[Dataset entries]

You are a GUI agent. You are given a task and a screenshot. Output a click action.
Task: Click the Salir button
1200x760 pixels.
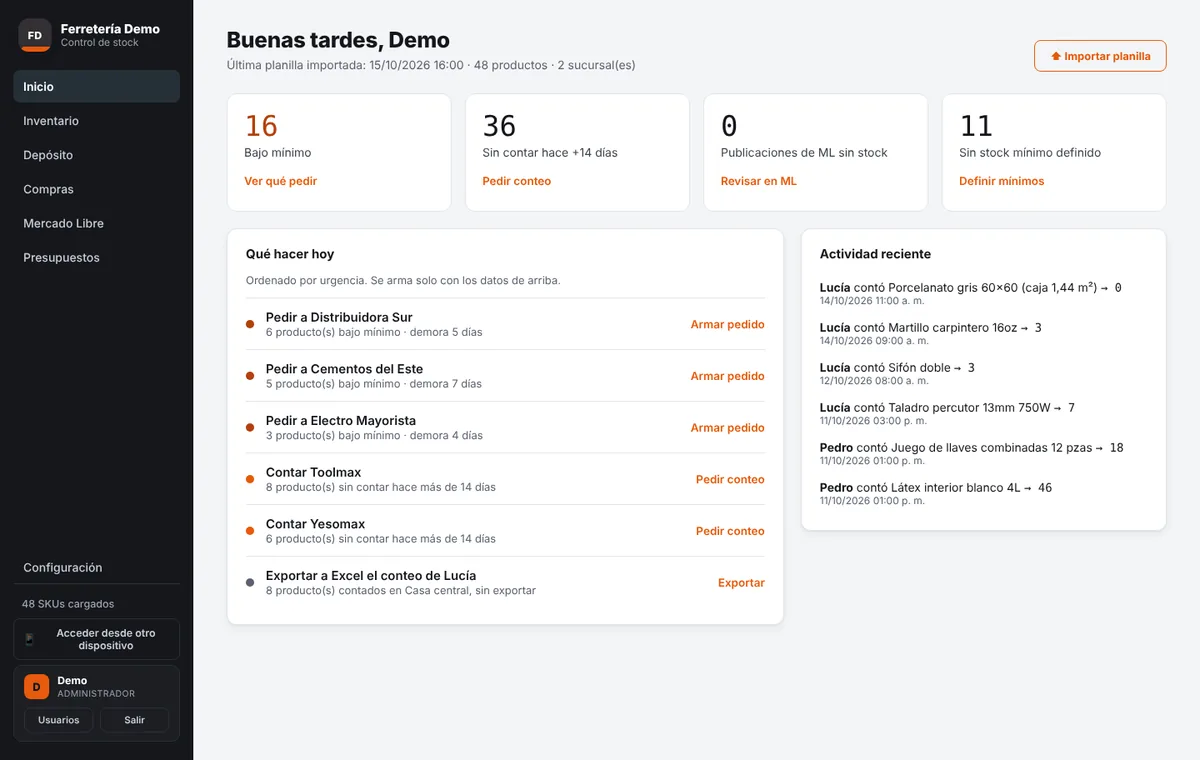tap(134, 720)
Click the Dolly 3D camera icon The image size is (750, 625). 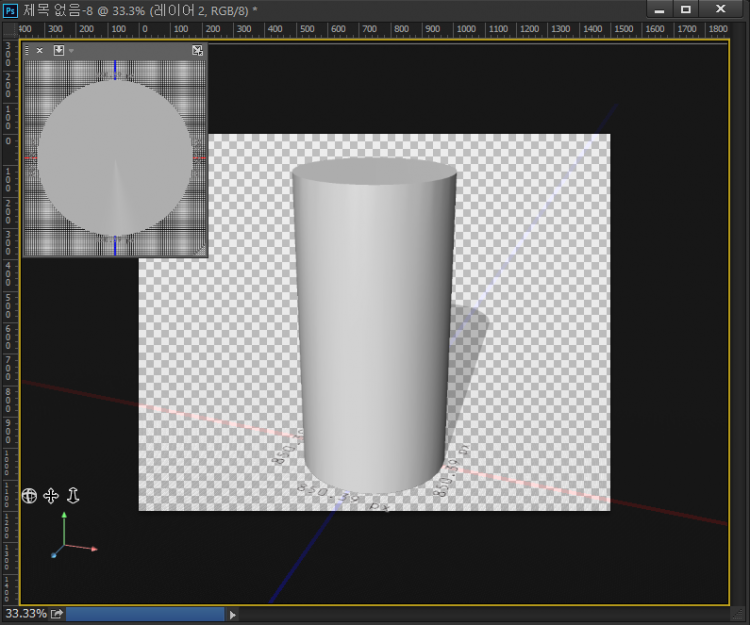(x=73, y=495)
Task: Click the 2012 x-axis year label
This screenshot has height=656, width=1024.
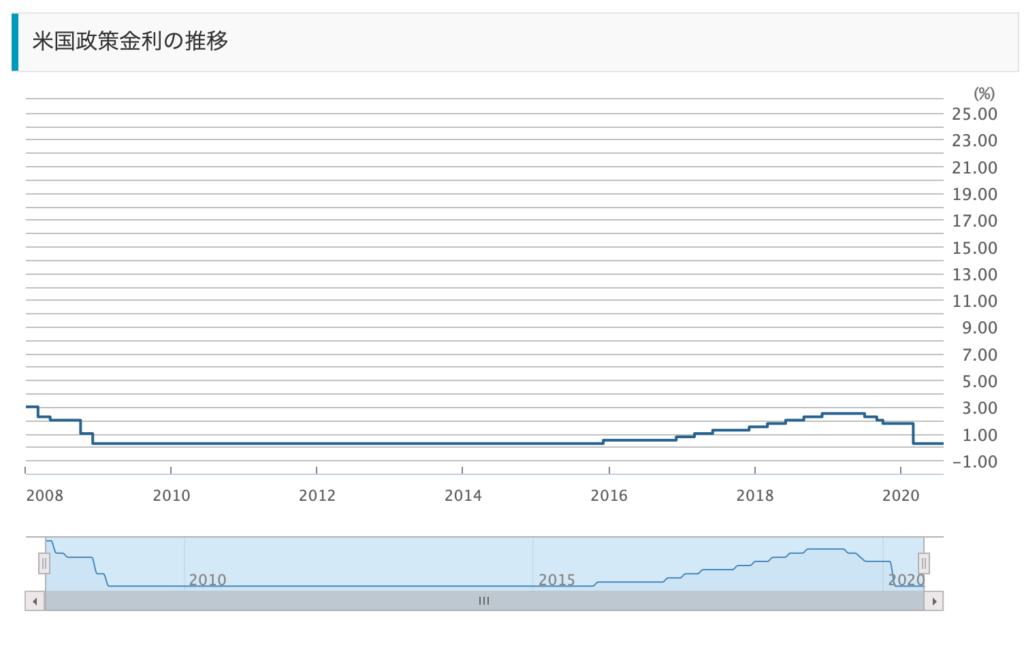Action: (x=316, y=494)
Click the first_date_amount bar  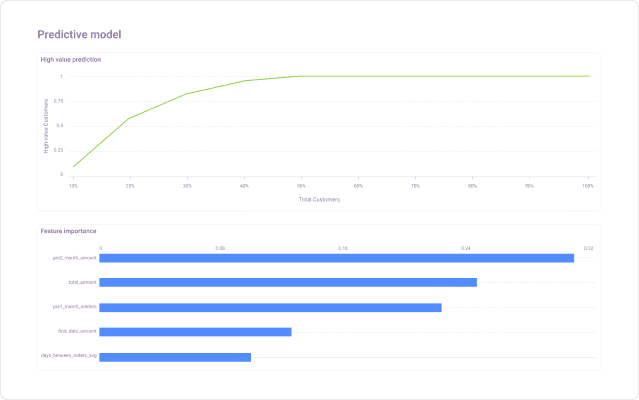(x=195, y=331)
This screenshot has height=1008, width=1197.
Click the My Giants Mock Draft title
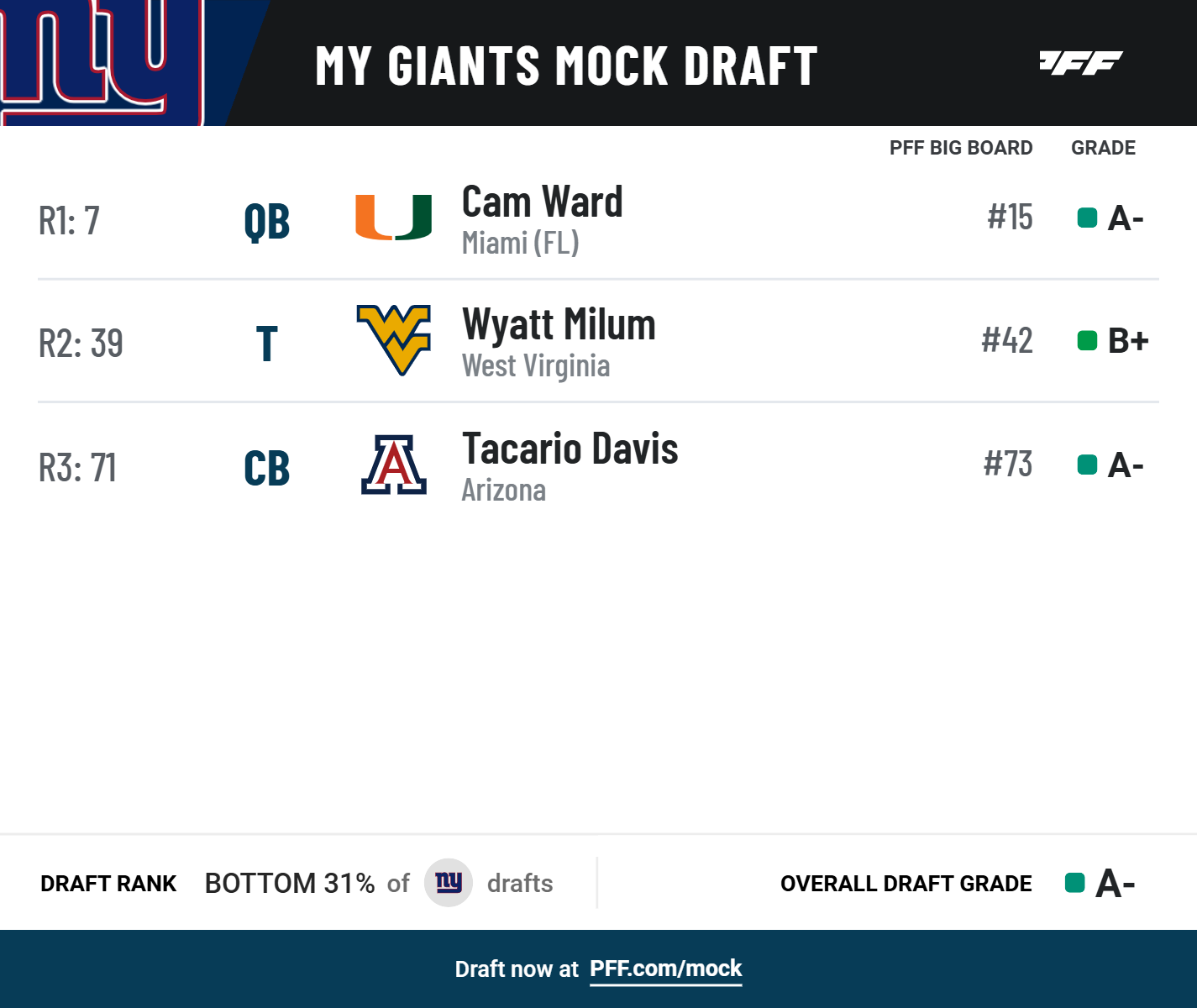click(565, 66)
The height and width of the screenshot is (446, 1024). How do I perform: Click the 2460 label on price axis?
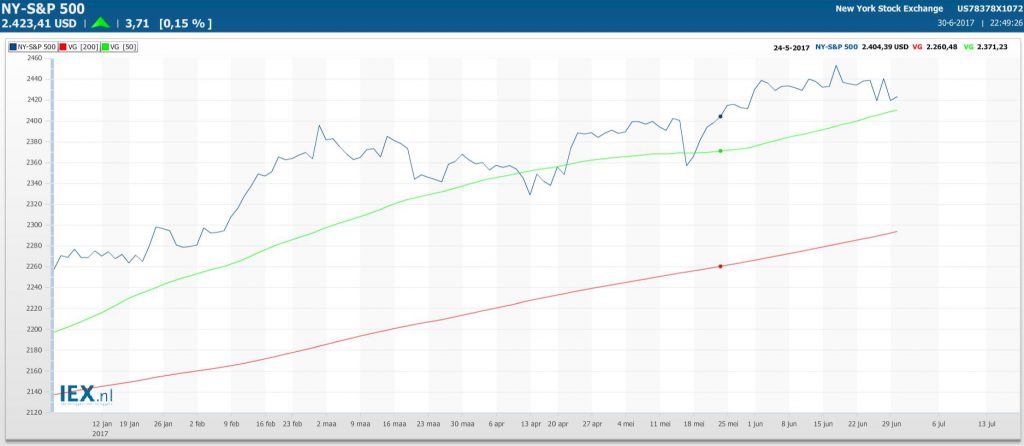point(33,58)
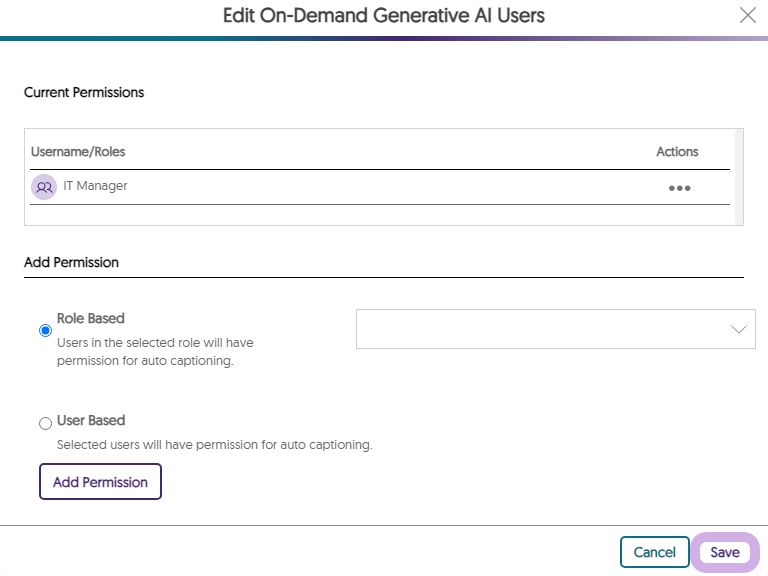Select the User Based radio button

[45, 423]
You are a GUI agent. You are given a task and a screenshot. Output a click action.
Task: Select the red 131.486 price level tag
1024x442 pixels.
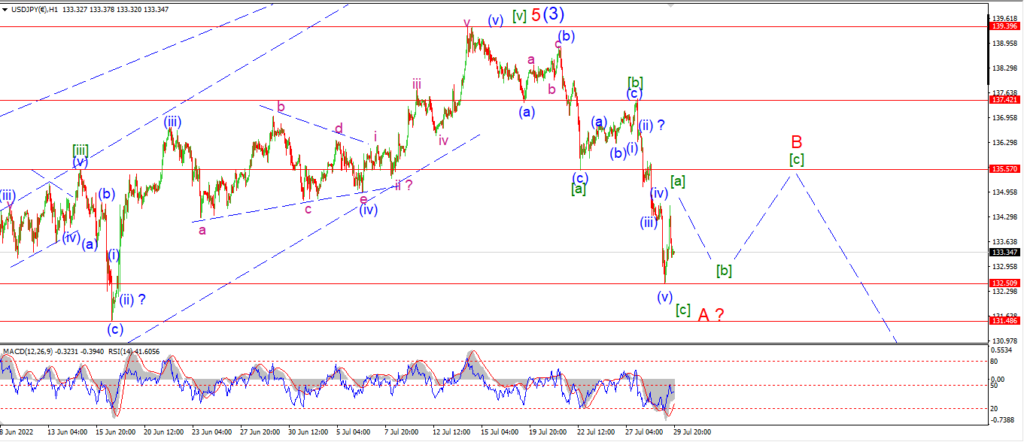tap(1005, 321)
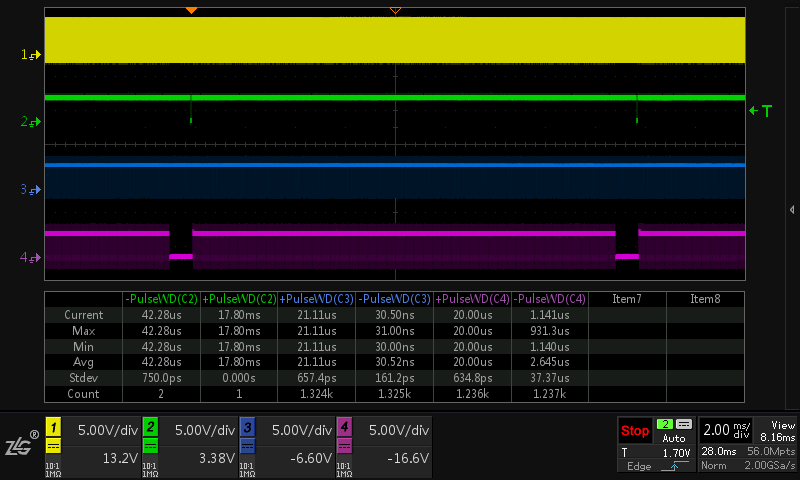800x480 pixels.
Task: Open channel 1 5.00V/div scale setting
Action: pos(107,430)
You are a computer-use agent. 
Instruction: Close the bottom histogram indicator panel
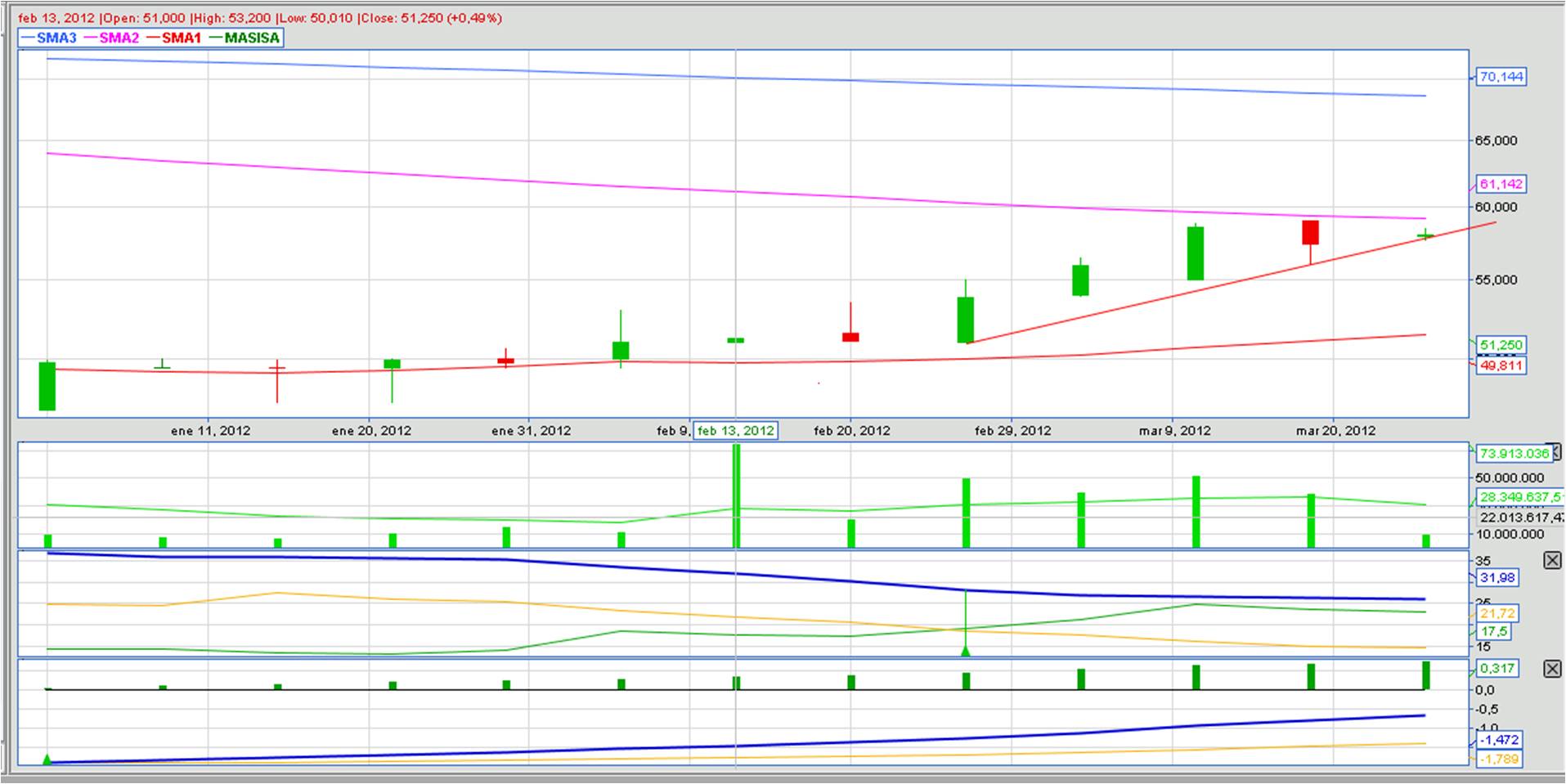coord(1551,669)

_Action item_
For the entries above, the output must hold exactly the lines from the one with "You are a computer-use agent." through the last line, both included, and no pictures.

_Response below_
You are a computer-use agent. 
Instruction: Close the bottom histogram indicator panel
coord(1551,669)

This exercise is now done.